Building economic models in which individuals make decisions that maximize their utility.
Building statistical models and maximizing the fit of these models by optimizing certain fit functions.

In this lecture, we will focus mostly on the first to limit the moving pieces, but in other lectures, we’ll discuss the second in detail.

Derivatives and Optima#

Here, we revisit some of the theory that you have already learned in your calculus class.

Consider function \(f(x)\) which maps a number into another number. We can say that any point where \(f'(x) = 0\) is a local extremum of \(f\).

Let’s work through an example. Consider the function

\[ f(x) = x^4 - 3 x^2 \]

Its derivative is given by

\[ \frac{\partial f}{\partial x} = 4 x^3 - 6 x \]

Let’s plot the function and its derivative to pick out the local extremum by hand.

def f(x):
    return x**4 - 3*x**2


def fp(x):
    return 4*x**3 - 6*x

# Create 100 evenly spaced points between -2 and 2
x = np.linspace(-2., 2., 100)

# Evaluate the functions at x values
fx = f(x)
fpx = fp(x)

# Create plot
fig, ax = plt.subplots(1, 2)

ax[0].plot(x, fx)
ax[0].set_title("Function")

ax[1].plot(x, fpx)
ax[1].hlines(0.0, -2.5, 2.5, color="k", linestyle="--")
ax[1].set_title("Derivative")

for _ax in ax:
    _ax.spines["right"].set_visible(False)
    _ax.spines["top"].set_visible(False)

../_images/9dcd06d23070053f97c03e0fbed8a9a692594fc8543efb749a3ce4adde66c372.png

If you stare at this picture, you can probably determine the the local maximum is at \(x = 0\) and the local minima at \(x \approx -1\) and \(x \approx 1\).

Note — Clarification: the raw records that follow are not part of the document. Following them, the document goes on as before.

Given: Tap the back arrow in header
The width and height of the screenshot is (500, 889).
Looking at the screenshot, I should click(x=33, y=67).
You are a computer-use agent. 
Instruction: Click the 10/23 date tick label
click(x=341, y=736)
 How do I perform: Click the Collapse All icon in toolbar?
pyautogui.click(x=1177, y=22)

To properly determine the minima and maxima, we find the solutions to \(f'(x) = 0\) below:

\[ f'(x) = 4 x^3 - 6 x = 0 \]

\[ \rightarrow x = \left\{0, \frac{\sqrt{6}}{2}, \frac{-\sqrt{6}}{2} \right\} \]

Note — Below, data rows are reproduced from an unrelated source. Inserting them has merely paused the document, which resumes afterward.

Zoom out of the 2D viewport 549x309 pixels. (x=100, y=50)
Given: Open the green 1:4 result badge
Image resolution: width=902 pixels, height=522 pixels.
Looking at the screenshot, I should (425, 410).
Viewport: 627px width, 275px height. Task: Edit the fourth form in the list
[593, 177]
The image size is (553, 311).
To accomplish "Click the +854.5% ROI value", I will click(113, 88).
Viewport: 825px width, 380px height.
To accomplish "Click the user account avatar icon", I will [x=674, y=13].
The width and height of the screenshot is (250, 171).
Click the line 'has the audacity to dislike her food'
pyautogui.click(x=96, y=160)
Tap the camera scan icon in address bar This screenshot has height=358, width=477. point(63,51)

Let’s check whether we can get the same answers with Python! To do this, we import a new package that we haven’t seen yet.

import scipy.optimize as opt

Then using the function definitions from earlier, we search for the minimum and maximum values.

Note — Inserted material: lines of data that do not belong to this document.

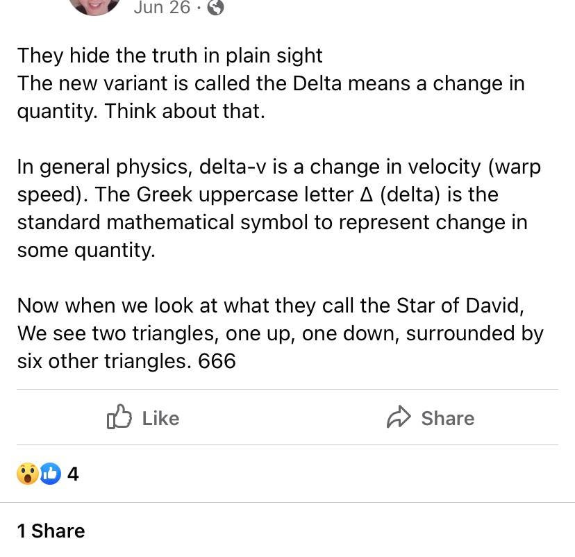Click the "The new variant" sentence
Viewport: 575px width, 557px height.
tap(271, 83)
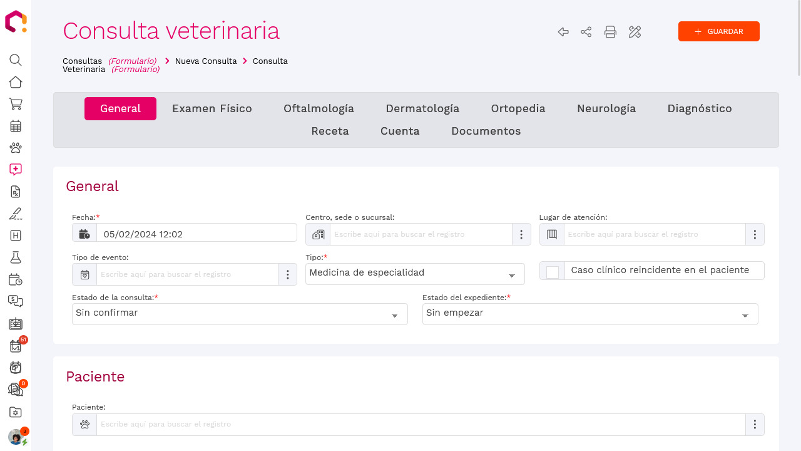Open the search icon in the sidebar
This screenshot has height=451, width=801.
(x=15, y=60)
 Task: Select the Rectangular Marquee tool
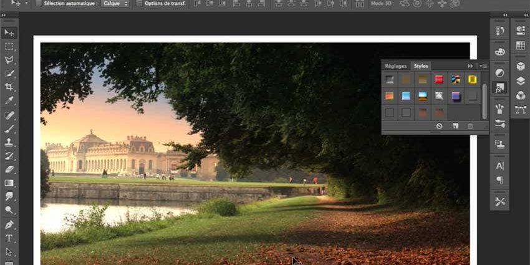(9, 47)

# For a scalar problem, we give it the function and the bounds between
# which we want to search
neg_min = opt.minimize_scalar(f, [-2, -0.5])
pos_min = opt.minimize_scalar(f, [0.5, 2.0])
print("The negative minimum is: \n", neg_min)
print("The positive minimum is: \n", pos_min)

The negative minimum is: 
  message: 
          Optimization terminated successfully;
          The returned value satisfies the termination criteria
          (using xtol = 1.48e-08 )
 success: True
     fun: -2.2499999999999996
       x: -1.2247448697638397
     nit: 12
    nfev: 15
The positive minimum is: 
  message: 
          Optimization terminated successfully;
          The returned value satisfies the termination criteria
          (using xtol = 1.48e-08 )
 success: True
     fun: -2.2499999999999996
       x: 1.2247448697638397
     nit: 12
    nfev: 15

The scipy optimize package only has functions that find minimums… You might be wondering, then, how we will verify our maximum value.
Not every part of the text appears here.